Migration - ein Thema, das europaweit angegangen werden muss.

(www.acnur.org)

Die Eidgenössische Kommission für Flüchtlingsfragen hat vor einer weiteren Verschärfung der Asylgesetzgebung in einzelnen europäischen Staaten gewarnt.

Das Migrations-Problem könne nicht mit schärferen Gesetzen, sondern nur mit überall gültigen Minimal-Standards gelöst werden, heisst es in einer Mitteilung der Eidgenössischen Kommission für Flüchtlingsfragen (EKF) vom Montag.

Die Kommission begrüsse die Initiative des Bundesrats zur Aufnahme von Verhandlungen über ein Assoziations-Abkommen zu Schengen/Dublin.

Eine Harmonisierung der in Europa gültigen Asylverfahren liege im Interesse der Schweiz, weil nur die Festlegung von Minimal-Standards verhindern könne, dass sich die Verschärfung der nationalen Gesetze im Asylbereich fortsetze.

Die EKF fordert deshalb den Bundesrat auf, sich von den Entwicklungen in einzelnen Staaten nicht unter Druck setzen zu lassen.

Repression ist nicht die Lösung

Immer repressivere Gesetzgebungen lösten die Migrations-Problematik nicht, weil die Gesamtzahl der Migranten dadurch nicht abnehme, heisst es in der Mitteilung.

Erhebungen zeigten vielmehr, dass das Verhalten einzelner Staaten mit restriktiven Asylgesetzen nur zu einer Umlagerung der Asylgesuche auf Staaten mit liberalerer Gesetzgebung führe. Zudem würden dadurch die Schlepperei und der Menschenhandel gefördert.

Problem-Kontinent Afrika

Zur Problematik von Asylsuchenden aus Afrika äussert sich die EKF vorerst zurückhaltend. Die bestehenden Probleme dürften zwar nicht verharmlost, gleichzeitig aber auch nicht dramatisiert werden.

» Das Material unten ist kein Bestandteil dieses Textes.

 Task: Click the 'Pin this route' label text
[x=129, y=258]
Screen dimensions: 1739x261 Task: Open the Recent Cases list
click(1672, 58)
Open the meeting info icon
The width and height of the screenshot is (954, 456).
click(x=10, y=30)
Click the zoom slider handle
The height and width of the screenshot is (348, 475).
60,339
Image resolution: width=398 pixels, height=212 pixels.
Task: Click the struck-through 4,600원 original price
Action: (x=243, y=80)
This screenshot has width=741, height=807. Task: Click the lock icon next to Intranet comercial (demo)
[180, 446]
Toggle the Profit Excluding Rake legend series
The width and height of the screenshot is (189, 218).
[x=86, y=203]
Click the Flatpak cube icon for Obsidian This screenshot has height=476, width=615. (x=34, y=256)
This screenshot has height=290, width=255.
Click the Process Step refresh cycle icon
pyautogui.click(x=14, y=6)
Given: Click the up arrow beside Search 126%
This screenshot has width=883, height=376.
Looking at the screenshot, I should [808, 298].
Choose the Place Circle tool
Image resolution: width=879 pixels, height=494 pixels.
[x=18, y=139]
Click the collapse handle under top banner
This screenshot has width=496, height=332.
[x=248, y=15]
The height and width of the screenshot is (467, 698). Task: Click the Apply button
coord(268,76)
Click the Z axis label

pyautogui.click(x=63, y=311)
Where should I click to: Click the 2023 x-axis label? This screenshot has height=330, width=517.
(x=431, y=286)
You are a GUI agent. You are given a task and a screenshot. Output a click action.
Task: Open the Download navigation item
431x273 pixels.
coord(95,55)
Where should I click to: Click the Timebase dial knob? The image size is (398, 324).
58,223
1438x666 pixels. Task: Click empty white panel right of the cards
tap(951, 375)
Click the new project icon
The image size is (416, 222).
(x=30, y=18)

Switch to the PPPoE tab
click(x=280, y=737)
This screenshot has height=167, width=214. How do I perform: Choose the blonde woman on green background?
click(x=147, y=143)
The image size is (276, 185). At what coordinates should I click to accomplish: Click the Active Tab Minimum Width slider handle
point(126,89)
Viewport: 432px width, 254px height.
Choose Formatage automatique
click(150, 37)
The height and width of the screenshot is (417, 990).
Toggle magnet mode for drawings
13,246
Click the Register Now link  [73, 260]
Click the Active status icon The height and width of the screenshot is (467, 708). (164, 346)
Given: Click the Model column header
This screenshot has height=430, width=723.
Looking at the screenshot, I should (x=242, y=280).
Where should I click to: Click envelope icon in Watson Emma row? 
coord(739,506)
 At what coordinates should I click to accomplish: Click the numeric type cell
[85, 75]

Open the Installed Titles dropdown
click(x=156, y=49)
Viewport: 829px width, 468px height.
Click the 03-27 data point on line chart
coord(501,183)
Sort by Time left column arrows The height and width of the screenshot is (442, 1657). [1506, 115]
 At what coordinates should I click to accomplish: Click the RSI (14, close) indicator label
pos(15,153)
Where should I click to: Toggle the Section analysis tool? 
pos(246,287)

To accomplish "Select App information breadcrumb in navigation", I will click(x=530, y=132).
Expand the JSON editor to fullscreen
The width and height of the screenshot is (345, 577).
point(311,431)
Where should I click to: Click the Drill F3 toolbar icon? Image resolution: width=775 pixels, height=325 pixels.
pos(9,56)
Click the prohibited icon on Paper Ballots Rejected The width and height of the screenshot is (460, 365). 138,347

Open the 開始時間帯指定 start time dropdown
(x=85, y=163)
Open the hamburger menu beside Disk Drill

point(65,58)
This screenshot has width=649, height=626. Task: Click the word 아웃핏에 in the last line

Einer umsichtigen und differenzierten Kommunikation komme grosse Bedeutung zu, vor allem auch im Interesse der Mehrheit jener Migrantinnen und Migranten aus dem afrikanischen Kontinent, die sich gut integriert hätten.

Eine vertiefte Analyse dieses Problemkreises will die EKF vornehmen, sobald verlässliche Zahlen und Erkenntnisse vorliegen.